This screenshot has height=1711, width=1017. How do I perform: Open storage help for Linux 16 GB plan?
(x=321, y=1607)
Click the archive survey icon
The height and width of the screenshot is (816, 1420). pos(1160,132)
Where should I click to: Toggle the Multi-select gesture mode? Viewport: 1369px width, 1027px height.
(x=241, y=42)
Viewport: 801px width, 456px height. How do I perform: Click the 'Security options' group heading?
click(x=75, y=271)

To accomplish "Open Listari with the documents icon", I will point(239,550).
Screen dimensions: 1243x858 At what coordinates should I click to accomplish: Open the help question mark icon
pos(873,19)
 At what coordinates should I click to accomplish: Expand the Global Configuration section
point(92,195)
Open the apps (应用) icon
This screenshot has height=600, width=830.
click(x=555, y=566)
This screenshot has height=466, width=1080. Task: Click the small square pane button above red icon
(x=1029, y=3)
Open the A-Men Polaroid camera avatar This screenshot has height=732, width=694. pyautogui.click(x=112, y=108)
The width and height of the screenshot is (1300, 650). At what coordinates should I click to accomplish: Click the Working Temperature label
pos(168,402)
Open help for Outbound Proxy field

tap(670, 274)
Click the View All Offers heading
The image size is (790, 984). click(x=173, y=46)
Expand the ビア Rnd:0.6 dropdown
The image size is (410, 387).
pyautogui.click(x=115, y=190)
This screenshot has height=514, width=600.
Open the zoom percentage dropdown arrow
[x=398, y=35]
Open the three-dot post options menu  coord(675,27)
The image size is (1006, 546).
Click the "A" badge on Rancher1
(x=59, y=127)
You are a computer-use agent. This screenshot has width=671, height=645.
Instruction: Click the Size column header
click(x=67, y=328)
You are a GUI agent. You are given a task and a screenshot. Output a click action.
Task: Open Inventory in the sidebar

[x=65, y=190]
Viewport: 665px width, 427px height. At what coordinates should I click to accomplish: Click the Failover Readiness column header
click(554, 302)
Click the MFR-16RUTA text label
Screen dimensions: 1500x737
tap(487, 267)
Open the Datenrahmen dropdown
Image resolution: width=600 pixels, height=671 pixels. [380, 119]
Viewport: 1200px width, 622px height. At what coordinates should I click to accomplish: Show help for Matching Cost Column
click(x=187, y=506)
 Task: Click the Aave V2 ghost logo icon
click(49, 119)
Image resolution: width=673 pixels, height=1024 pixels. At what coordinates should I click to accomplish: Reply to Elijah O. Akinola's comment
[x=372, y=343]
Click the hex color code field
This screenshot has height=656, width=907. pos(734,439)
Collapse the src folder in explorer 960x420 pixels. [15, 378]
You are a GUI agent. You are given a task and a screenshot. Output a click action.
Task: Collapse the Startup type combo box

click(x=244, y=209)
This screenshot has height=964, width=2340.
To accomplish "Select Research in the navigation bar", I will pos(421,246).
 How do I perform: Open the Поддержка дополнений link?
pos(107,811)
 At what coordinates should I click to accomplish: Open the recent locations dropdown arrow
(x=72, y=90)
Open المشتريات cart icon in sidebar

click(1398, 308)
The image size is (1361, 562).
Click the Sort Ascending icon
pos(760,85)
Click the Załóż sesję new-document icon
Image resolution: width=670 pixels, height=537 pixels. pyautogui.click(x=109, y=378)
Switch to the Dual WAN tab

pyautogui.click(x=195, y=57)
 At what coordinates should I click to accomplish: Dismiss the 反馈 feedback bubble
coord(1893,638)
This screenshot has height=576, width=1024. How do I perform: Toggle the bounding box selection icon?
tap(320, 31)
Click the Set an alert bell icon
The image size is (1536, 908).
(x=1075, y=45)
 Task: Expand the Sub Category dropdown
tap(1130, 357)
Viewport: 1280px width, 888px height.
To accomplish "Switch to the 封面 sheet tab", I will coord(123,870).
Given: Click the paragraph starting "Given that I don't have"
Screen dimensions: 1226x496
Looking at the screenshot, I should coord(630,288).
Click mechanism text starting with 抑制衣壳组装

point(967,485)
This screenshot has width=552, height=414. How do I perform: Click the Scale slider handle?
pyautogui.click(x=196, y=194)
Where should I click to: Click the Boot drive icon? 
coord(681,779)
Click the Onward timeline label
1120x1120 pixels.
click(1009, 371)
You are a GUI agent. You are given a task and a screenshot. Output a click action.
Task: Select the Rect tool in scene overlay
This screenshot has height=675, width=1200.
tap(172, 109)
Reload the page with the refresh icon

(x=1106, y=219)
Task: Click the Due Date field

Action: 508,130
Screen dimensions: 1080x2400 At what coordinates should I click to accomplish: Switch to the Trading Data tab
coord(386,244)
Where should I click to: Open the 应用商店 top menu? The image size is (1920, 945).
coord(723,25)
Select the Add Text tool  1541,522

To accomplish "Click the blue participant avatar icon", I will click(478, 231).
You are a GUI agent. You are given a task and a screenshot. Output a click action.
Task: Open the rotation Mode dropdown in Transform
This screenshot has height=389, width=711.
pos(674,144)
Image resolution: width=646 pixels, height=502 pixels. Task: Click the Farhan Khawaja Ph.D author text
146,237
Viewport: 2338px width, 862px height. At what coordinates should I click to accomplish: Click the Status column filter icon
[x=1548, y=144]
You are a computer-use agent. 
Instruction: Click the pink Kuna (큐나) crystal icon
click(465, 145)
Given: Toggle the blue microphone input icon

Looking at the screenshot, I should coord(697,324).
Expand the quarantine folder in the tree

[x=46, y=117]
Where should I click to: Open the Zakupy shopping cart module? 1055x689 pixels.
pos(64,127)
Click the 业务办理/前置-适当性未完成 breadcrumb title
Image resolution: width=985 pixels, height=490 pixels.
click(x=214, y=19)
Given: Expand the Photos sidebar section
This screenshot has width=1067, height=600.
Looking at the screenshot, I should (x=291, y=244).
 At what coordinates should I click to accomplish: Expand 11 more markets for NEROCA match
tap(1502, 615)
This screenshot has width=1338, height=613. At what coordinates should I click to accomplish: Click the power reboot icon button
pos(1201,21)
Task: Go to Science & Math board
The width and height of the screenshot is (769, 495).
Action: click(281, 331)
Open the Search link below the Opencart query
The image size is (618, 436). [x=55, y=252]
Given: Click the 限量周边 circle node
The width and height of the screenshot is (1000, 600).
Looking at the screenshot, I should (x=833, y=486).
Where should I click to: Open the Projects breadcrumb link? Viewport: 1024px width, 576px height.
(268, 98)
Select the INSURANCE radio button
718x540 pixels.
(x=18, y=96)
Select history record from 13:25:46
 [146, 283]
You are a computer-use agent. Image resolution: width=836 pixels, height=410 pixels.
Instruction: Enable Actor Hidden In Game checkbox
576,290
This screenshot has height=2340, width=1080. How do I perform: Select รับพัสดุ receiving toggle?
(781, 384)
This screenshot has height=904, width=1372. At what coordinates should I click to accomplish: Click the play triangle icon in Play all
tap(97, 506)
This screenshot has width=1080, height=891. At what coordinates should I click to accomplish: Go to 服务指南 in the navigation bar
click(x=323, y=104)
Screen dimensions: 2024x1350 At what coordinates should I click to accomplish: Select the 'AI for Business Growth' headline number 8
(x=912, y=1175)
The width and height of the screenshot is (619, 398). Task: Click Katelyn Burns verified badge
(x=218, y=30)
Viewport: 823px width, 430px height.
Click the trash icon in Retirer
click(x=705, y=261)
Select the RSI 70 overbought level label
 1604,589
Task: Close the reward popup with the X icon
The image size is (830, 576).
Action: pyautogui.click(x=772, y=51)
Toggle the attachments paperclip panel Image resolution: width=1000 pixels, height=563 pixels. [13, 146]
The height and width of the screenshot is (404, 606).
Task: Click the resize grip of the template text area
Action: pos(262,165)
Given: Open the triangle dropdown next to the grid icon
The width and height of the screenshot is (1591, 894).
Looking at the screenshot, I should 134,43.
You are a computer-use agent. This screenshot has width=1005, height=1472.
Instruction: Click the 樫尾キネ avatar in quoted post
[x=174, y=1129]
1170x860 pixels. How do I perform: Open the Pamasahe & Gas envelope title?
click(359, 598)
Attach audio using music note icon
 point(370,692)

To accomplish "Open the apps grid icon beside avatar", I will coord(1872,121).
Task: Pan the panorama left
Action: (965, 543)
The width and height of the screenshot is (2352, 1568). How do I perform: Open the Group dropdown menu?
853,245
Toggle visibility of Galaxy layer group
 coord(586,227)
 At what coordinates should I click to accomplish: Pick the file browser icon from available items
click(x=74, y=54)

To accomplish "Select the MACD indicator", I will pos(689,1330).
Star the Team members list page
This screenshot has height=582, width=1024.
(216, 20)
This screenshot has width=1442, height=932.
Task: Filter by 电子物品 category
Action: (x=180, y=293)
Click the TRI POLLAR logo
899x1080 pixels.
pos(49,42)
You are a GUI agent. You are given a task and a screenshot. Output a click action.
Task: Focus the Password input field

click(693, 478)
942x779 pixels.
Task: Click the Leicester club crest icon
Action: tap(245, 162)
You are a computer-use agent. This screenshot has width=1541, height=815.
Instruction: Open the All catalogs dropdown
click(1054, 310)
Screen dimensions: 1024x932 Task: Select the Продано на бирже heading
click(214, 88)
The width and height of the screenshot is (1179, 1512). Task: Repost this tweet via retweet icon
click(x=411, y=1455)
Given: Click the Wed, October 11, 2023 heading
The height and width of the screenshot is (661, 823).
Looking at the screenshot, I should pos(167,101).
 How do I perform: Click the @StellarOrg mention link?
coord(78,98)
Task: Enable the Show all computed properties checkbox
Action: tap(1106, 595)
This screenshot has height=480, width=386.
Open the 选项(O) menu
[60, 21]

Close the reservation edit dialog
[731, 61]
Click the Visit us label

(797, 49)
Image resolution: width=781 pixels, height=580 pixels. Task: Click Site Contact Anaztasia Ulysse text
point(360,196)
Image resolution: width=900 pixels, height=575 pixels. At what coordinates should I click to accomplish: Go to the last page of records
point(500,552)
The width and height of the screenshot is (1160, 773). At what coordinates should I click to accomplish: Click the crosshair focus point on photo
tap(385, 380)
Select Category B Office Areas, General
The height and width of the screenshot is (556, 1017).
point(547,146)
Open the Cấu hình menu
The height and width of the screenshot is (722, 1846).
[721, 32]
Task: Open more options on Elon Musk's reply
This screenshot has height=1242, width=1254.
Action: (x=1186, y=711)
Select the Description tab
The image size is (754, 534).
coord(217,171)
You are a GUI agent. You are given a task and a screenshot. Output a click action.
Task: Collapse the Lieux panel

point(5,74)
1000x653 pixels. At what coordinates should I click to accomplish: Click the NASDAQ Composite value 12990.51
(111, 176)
——
Look through the listing and return each line containing the word "tool".

Task: Select the Rect tool in scene overlay
Select the Add Text tool  1541,522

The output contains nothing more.